* Work item
In the entries that follow, find each line with the word "will" and copy it.

━━━━━ Data for processing

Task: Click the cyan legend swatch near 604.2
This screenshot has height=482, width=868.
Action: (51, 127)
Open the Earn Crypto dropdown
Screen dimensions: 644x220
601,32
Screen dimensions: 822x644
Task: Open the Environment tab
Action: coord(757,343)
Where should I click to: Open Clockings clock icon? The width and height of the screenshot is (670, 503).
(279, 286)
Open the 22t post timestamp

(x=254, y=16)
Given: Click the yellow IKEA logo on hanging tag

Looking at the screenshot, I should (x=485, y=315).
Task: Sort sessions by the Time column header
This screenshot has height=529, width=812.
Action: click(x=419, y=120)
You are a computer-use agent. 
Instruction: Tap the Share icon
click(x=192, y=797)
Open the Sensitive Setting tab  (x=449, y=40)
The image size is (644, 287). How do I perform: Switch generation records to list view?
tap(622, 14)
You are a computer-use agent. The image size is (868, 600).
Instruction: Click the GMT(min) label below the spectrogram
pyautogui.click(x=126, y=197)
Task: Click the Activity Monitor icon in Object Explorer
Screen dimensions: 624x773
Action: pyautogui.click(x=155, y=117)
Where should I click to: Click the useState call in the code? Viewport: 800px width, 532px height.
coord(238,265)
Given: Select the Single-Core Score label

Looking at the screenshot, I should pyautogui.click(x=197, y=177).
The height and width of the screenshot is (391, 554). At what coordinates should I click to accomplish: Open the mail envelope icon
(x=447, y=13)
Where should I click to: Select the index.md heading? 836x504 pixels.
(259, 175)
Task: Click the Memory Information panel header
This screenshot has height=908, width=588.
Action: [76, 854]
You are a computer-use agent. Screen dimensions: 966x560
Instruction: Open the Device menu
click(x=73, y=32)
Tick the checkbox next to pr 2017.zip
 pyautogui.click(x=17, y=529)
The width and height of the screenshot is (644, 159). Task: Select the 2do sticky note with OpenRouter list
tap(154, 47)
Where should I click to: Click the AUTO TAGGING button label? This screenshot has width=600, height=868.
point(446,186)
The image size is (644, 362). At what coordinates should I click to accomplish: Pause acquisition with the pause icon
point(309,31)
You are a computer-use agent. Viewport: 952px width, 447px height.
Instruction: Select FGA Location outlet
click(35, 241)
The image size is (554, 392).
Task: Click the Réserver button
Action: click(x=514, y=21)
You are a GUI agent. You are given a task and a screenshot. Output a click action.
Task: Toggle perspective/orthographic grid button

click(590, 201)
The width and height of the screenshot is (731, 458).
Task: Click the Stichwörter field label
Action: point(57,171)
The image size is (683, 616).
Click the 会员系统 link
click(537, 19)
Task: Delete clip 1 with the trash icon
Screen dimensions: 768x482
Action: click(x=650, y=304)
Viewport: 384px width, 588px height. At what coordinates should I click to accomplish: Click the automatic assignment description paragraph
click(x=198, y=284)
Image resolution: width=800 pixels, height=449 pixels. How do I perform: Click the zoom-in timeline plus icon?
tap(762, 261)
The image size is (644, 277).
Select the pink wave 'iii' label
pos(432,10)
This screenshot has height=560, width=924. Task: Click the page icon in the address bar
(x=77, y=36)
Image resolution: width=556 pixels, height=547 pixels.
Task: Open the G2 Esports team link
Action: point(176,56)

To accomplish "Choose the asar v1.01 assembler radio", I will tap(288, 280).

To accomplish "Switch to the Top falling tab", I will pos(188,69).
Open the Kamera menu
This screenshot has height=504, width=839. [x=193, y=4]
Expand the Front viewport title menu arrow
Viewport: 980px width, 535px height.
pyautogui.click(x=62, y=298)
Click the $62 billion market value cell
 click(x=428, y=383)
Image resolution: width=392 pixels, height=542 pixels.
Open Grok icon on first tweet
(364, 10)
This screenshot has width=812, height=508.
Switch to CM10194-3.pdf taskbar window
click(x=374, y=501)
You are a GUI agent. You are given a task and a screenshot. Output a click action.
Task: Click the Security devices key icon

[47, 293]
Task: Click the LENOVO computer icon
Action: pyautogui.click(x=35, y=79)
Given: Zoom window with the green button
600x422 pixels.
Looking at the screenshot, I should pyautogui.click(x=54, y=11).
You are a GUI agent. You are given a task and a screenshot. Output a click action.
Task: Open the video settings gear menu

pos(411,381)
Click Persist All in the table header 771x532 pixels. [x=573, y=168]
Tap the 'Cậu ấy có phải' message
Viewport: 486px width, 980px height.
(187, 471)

━━━━━━━━━━

* Your response
To accomplish "Choose the asar v1.01 assembler radio", I will tap(288, 280).
To accomplish "Switch to the Top falling tab", I will pos(188,69).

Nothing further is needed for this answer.